» **Exercices**
1. Relevez toutes les expressions placées entre guillemets dans l'extrait sur l'enseignement à distance.
2. Recopiez fidèlement le passage de l'extrait sur l'enseignement à distance qui va de « Certaines règles sont » jusqu'à « d’autres contenus d’enseignement. ».

Lors d’une formation à distance avec un groupe découvrant la plateforme E-Space (CY-Cergy Paris Université), nous avons pu relever dans le chat les expressions « On se croirait dans un Espacegame ! », « oui, c’est facile ! ». Le plaisir de la découverte de ces nouveaux espaces existe parce qu’ils/elles sont accompagné.e.s et guidé.e.s, ceci leur permet de comprendre les utilisations pédagogiques et didactiques possibles avec le numérique.

 

Certaines règles sont héritées de l’enseignement en présentiel (gestion des tours de parole, conceptions de supports) mais d’autres sont importées d’un usage spécifique du numérique : forme de mails reçus des élèves, des familles différentes de celles de l’école, tels les sms, smiley, écriture abrégée, familiarité « Salut » au lieu de bonjour. A la fin du cours en ligne le commentaire « Merci c’était bien, mais cela ne vaut pas le live ! » souligne les limites de cette utilisation.

 

Enseigner ce n’est pas donner une information, c’est la rendre accessible et accompagner son appropriation (un savoir/vs/une connaissance, A. Weil-Barais, L’homme cognitif, PUF). Cette prise de conscience d’une non-maitrise d’une certaine littératie numérique conduit à apprendre de l’enseignement à distance pour concevoir d’autres contenus d’enseignement.

» **Lignes de données**

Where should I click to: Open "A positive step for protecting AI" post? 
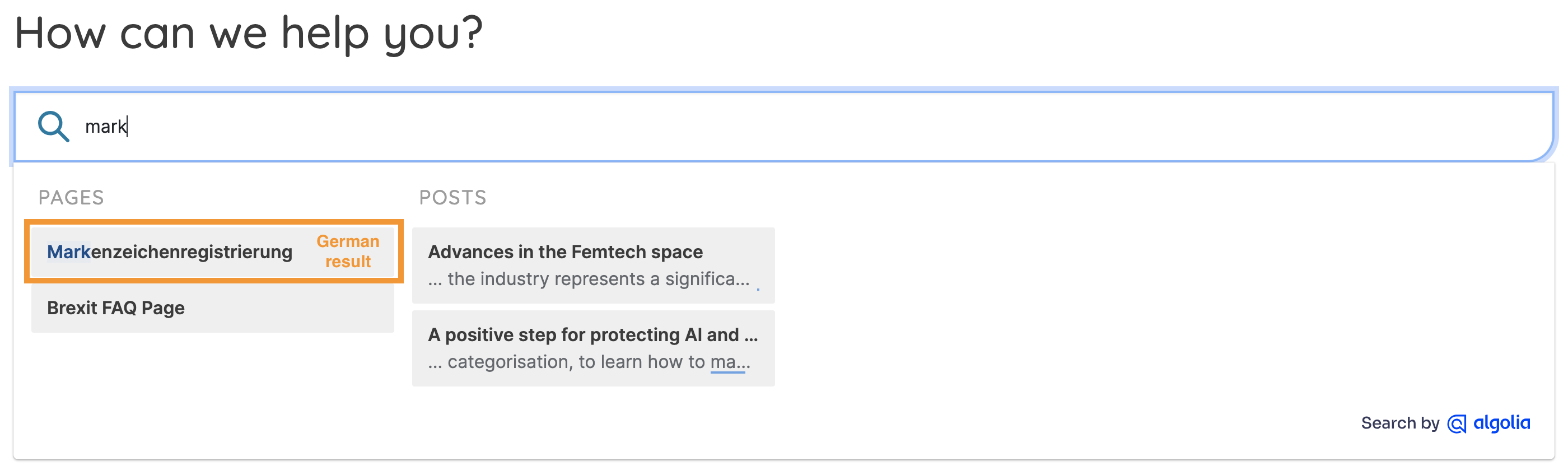593,335
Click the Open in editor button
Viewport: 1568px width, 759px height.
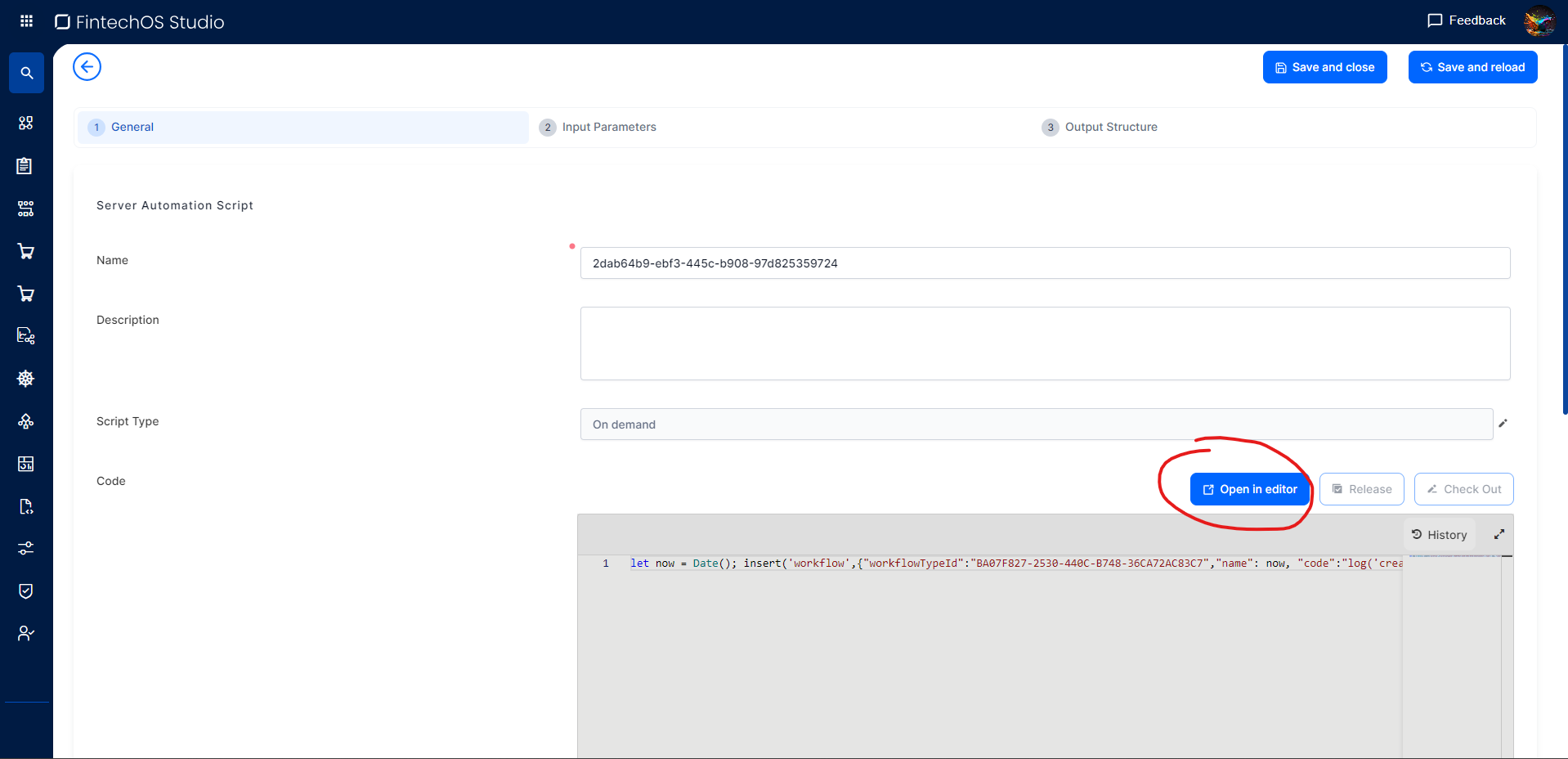[1249, 489]
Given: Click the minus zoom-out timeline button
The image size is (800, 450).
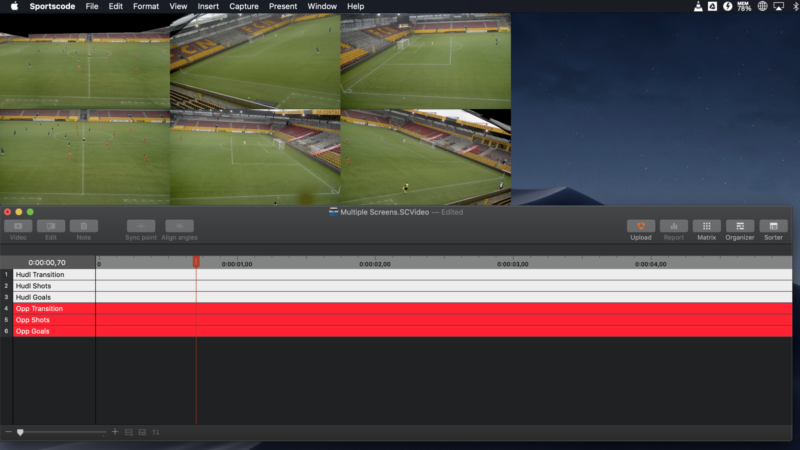Looking at the screenshot, I should [8, 432].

» **Réponses attendues**
1.
« On se croirait dans un Espacegame ! »
« oui, c’est facile ! »
« Salut »
« Merci c’était bien, mais cela ne vaut pas le live ! »

2.
Certaines règles sont héritées de l’enseignement en présentiel (gestion des tours de parole, conceptions de supports) mais d’autres sont importées d’un usage spécifique du numérique : forme de mails reçus des élèves, des familles différentes de celles de l’école, tels les sms, smiley, écriture abrégée, familiarité « Salut » au lieu de bonjour. A la fin du cours en ligne le commentaire « Merci c’était bien, mais cela ne vaut pas le live ! » souligne les limites de cette utilisation.

 

Enseigner ce n’est pas donner une information, c’est la rendre accessible et accompagner son appropriation (un savoir/vs/une connaissance, A. Weil-Barais, L’homme cognitif, PUF). Cette prise de conscience d’une non-maitrise d’une certaine littératie numérique conduit à apprendre de l’enseignement à distance pour concevoir d’autres contenus d’enseignement.